THE PROBLEM:
For the listing that follows, give again exactly the lines from the one with "This screenshot has height=147, width=196." to the one with "Choose the complex class completion", including both.
━━━ INFORMATION
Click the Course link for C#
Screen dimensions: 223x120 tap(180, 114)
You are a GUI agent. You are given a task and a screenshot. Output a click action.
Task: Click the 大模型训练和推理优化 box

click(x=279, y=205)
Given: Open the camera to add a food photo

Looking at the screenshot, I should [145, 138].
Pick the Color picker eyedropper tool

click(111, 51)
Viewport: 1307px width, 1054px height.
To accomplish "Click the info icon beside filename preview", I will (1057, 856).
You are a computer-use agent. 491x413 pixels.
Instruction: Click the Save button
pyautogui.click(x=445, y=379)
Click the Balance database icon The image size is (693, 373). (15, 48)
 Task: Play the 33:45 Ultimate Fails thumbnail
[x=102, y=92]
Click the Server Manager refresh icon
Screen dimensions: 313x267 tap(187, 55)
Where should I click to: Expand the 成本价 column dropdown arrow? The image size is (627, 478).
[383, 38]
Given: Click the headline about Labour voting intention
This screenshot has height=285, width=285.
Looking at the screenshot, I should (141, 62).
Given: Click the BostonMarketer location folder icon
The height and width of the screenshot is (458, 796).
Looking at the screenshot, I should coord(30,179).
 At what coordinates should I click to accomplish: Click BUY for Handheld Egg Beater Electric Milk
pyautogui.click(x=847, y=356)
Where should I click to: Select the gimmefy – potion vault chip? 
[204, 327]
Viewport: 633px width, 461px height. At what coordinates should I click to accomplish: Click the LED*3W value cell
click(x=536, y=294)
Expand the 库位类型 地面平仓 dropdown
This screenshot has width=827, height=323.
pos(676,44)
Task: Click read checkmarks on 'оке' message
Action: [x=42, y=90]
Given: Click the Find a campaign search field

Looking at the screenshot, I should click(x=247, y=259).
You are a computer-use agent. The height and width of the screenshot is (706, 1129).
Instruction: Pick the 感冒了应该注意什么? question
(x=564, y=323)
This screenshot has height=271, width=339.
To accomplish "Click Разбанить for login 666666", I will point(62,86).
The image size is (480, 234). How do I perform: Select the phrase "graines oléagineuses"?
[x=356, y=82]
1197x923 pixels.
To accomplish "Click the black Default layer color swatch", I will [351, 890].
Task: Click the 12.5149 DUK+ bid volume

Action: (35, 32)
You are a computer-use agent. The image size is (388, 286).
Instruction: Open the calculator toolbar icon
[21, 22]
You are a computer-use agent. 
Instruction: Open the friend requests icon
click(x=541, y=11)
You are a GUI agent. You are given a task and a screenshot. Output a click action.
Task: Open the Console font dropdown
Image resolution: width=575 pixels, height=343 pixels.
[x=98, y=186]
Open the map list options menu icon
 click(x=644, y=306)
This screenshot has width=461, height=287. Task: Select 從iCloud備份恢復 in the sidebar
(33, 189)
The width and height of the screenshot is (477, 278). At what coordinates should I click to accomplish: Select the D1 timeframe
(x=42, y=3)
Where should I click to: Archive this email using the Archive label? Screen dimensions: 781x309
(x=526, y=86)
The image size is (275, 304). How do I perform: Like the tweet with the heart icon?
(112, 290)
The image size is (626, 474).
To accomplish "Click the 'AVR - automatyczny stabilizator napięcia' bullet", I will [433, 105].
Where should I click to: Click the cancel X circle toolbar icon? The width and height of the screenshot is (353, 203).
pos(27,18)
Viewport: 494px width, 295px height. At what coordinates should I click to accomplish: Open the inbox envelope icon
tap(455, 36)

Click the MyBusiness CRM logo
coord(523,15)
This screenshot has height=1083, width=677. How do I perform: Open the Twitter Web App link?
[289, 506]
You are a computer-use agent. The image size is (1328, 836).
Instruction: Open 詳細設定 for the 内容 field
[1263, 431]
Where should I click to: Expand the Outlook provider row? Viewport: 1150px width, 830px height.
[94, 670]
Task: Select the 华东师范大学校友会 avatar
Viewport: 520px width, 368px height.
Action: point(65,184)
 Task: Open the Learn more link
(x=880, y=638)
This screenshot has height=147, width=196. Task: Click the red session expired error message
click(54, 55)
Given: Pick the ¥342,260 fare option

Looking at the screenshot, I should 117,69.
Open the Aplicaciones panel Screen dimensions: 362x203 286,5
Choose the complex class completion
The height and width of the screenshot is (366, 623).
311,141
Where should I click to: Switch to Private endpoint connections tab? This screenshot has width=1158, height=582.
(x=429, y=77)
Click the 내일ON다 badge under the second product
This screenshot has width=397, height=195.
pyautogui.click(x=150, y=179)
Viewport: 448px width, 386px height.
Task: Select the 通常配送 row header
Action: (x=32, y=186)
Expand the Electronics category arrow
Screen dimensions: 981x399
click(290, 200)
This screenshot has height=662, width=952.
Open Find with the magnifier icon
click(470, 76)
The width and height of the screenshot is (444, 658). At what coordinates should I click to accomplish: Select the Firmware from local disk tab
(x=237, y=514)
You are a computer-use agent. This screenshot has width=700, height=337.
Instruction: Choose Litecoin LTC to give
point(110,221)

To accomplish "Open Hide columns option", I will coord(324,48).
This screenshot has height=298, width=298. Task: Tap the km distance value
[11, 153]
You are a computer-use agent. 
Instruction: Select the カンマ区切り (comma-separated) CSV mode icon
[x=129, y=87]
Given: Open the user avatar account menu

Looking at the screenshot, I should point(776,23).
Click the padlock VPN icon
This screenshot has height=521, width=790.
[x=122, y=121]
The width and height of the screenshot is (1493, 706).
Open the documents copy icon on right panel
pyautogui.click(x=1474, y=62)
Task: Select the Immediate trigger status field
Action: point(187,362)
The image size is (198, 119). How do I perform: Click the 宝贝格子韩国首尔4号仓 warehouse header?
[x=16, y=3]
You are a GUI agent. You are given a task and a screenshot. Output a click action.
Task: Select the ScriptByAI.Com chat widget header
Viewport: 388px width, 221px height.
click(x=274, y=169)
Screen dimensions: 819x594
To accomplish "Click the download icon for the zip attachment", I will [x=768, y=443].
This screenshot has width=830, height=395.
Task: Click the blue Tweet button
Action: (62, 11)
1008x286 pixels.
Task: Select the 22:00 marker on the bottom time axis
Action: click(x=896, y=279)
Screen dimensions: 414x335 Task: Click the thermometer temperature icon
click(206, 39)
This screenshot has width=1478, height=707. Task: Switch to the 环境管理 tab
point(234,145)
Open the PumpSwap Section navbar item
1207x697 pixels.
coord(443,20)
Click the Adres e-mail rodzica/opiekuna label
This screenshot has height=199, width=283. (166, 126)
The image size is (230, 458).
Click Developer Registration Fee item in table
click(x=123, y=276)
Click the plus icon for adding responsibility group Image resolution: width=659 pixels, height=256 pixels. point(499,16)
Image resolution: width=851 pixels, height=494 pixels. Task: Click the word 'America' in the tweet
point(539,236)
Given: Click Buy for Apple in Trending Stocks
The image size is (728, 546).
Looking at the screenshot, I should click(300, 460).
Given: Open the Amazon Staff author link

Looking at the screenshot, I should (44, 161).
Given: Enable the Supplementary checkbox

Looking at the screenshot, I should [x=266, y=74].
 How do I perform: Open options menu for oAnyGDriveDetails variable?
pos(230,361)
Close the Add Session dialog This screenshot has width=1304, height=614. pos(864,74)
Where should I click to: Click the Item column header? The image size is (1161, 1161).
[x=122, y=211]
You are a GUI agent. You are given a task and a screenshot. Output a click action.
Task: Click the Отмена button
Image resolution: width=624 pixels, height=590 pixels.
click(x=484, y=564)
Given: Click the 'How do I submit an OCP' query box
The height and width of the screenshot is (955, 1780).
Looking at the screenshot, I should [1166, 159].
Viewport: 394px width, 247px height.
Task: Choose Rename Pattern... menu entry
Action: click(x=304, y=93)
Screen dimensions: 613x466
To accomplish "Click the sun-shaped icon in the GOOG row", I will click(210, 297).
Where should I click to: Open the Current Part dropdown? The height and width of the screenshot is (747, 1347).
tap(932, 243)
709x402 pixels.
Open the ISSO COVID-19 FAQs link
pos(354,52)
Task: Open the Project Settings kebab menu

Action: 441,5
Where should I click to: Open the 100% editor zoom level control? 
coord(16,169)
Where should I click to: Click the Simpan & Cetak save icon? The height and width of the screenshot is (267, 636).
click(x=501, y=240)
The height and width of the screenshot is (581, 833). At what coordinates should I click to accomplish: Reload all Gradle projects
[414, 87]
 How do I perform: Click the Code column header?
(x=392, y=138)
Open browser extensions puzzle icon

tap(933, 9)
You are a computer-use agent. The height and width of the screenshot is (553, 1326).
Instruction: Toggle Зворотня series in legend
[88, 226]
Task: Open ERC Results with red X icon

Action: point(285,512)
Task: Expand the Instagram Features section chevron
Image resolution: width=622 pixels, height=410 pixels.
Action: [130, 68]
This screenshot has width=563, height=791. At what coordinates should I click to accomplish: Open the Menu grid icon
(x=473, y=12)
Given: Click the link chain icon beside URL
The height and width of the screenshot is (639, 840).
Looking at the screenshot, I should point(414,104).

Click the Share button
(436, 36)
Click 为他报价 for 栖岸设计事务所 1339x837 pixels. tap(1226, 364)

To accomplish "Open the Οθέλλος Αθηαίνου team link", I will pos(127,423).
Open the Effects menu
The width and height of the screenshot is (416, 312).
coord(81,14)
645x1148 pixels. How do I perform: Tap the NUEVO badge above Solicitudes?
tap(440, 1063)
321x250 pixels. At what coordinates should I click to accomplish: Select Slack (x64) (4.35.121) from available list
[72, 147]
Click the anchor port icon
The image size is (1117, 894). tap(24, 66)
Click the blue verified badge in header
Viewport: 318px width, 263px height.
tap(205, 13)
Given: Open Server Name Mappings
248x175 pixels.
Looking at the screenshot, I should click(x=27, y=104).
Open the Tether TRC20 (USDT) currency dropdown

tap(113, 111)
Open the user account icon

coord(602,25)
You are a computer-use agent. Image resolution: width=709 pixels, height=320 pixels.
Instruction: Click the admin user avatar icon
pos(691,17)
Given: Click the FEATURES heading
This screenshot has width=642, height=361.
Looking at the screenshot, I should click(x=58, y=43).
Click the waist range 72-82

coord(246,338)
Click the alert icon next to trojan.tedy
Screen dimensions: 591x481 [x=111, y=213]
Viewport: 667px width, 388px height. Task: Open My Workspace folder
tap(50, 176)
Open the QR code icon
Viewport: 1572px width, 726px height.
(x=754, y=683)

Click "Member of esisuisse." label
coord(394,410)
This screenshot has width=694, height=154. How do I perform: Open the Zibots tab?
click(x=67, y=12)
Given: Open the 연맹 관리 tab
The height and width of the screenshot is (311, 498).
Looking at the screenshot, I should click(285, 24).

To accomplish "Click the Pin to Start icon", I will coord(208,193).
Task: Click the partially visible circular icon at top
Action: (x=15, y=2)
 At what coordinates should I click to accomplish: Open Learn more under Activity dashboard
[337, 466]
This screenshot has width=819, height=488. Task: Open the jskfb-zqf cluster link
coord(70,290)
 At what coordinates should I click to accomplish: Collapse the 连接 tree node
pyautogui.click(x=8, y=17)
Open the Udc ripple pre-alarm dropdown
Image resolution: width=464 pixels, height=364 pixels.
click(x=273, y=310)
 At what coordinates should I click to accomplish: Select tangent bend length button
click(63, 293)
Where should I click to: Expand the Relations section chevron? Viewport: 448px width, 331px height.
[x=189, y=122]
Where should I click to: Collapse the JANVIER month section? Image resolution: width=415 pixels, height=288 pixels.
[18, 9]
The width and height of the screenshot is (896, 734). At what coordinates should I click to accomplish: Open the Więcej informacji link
━━━━━━
WRITTEN ANSWER:
This screenshot has height=147, width=196. Task: Click the red session expired error message
click(54, 55)
Given: Pick the ¥342,260 fare option

Looking at the screenshot, I should 117,69.
Open the Aplicaciones panel Screen dimensions: 362x203 286,5
Choose the complex class completion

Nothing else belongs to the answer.